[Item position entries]
***

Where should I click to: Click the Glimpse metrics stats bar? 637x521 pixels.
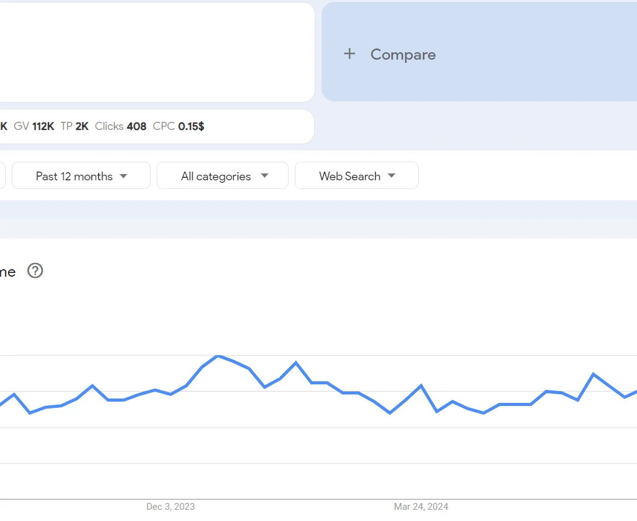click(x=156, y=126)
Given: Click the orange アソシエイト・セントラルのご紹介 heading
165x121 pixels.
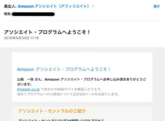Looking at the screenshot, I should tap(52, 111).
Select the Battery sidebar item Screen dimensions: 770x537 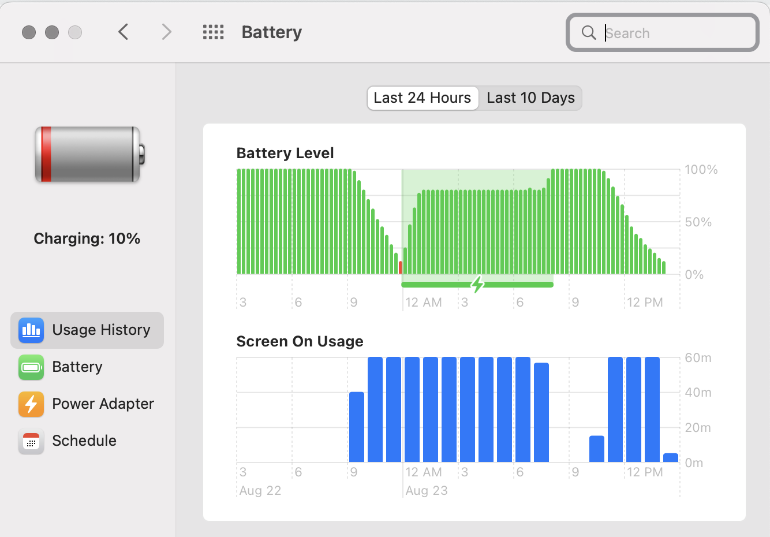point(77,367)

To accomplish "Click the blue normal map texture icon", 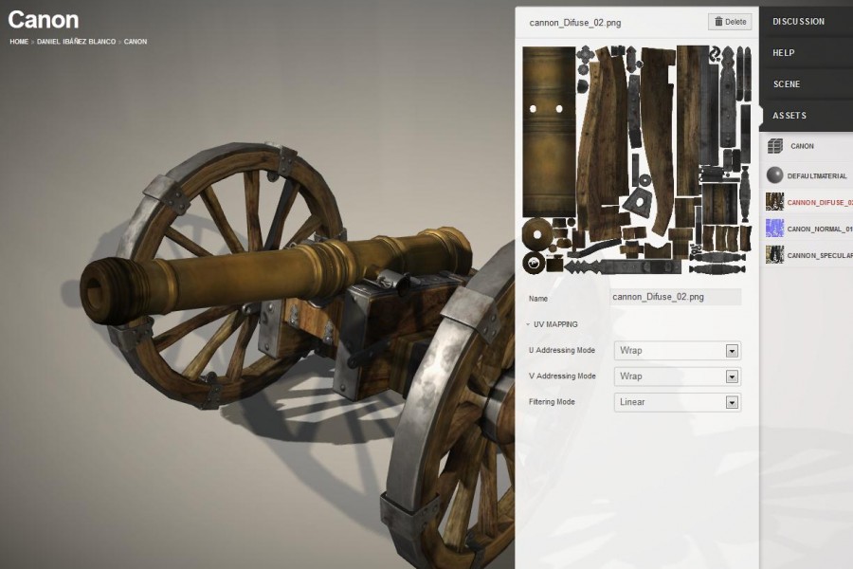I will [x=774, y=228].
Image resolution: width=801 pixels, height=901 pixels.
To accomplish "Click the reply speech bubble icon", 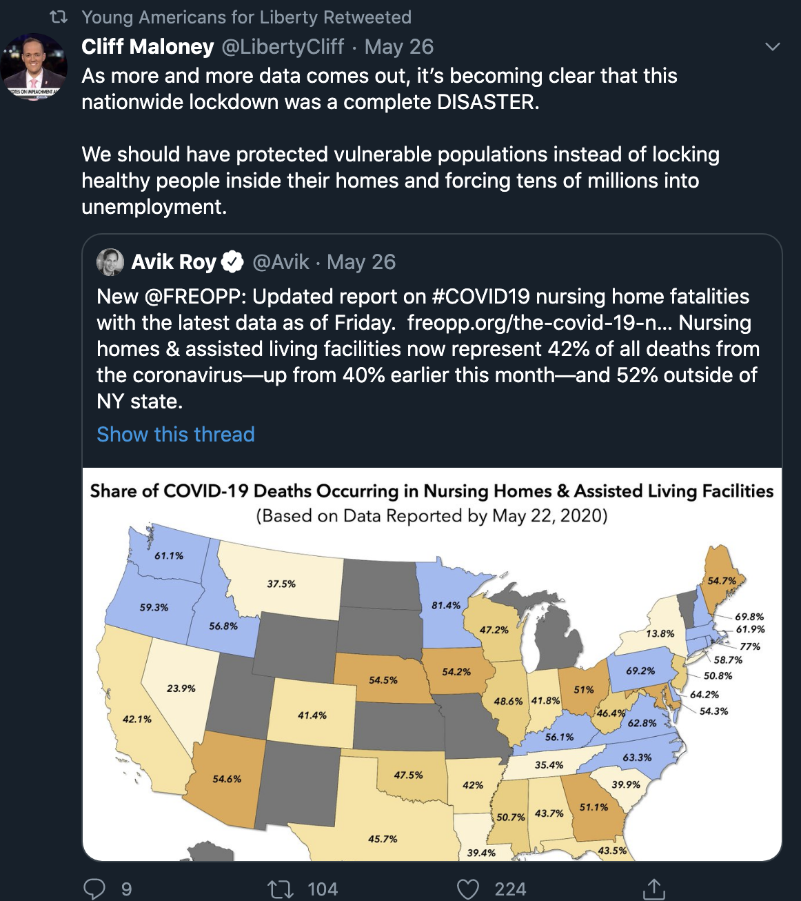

***

Work instructions – Reproduce the rows from the very start through the line containing "Looking at the", including that line, and leave the pictures out of your answer.

Written reply –
Where should I click to: Click the Glimpse metrics stats bar? 637x521 pixels.
click(x=156, y=126)
Given: Click the orange アソシエイト・セントラルのご紹介 heading
165x121 pixels.
Looking at the screenshot, I should tap(52, 111).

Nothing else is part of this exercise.